START DATA SECTION

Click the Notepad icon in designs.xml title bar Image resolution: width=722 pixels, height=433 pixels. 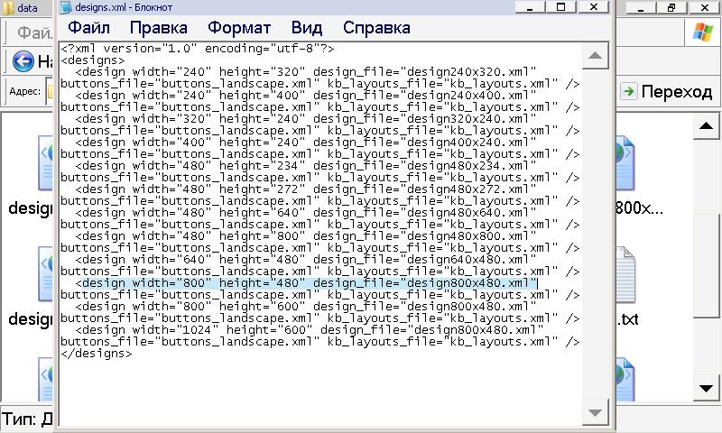pos(66,7)
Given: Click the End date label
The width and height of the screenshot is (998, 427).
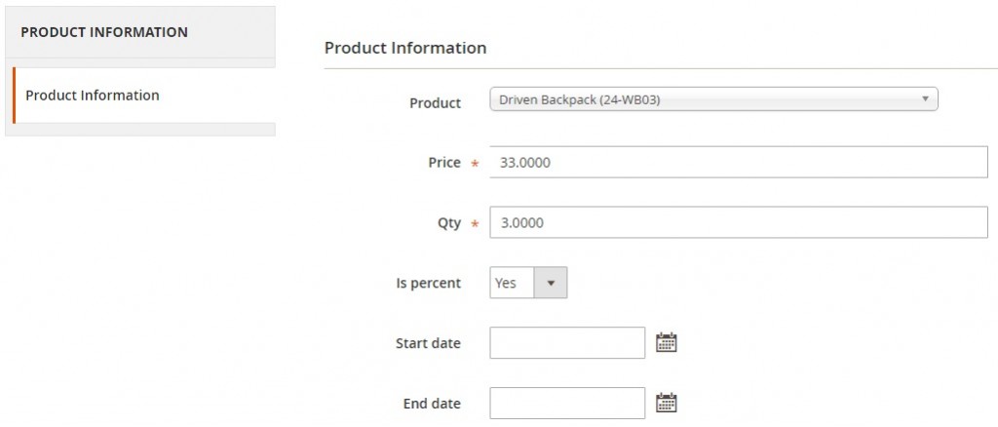Looking at the screenshot, I should (x=432, y=404).
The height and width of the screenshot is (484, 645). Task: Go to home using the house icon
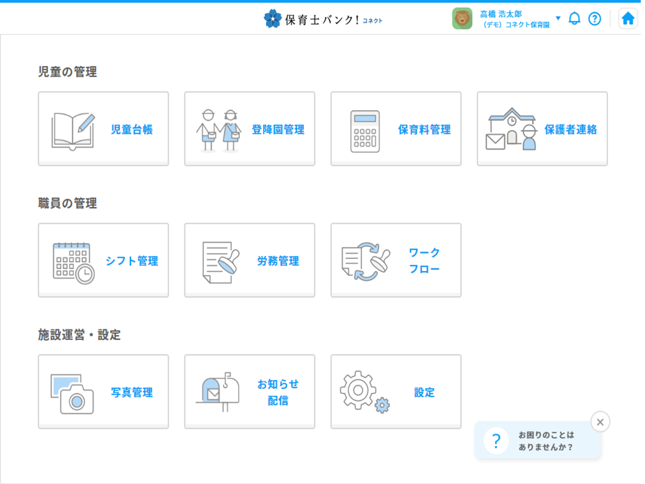click(628, 19)
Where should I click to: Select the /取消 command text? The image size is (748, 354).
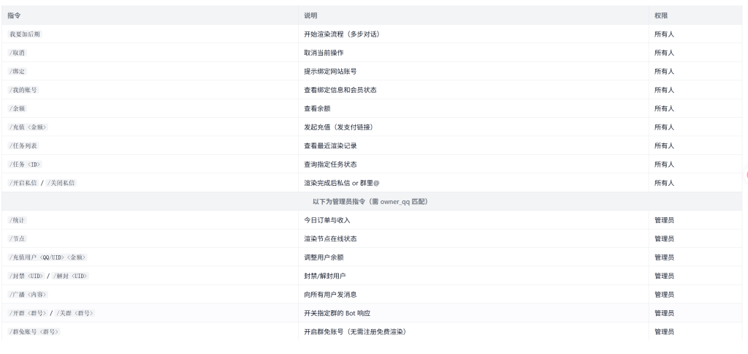tap(18, 53)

END DATA SECTION

**YOUR OBJECTIVE**
Beginning with the line that contains "Where should I", write out every line through the last one in the records, exactly and without pictures.

**SOLVED EXERCISE**
Where should I click to: Select the /取消 command text? The image size is (748, 354).
tap(18, 53)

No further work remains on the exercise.